Instructions to follow.
Among the entries below, find how many lines carry the word "agent" and state only that figure.

Supplied data.

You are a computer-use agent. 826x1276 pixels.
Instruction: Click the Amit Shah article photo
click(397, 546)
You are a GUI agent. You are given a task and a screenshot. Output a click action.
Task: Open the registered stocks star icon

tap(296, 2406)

* * *

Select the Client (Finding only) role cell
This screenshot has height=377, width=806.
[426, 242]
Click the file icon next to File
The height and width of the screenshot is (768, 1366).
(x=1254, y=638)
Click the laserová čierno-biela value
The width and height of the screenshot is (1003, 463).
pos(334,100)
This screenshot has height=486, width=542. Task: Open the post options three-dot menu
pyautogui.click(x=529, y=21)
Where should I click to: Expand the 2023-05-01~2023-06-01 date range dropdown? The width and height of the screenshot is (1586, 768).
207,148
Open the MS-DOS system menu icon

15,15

==

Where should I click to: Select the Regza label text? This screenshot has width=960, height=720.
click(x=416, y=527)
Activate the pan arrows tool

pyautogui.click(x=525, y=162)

Task output.
2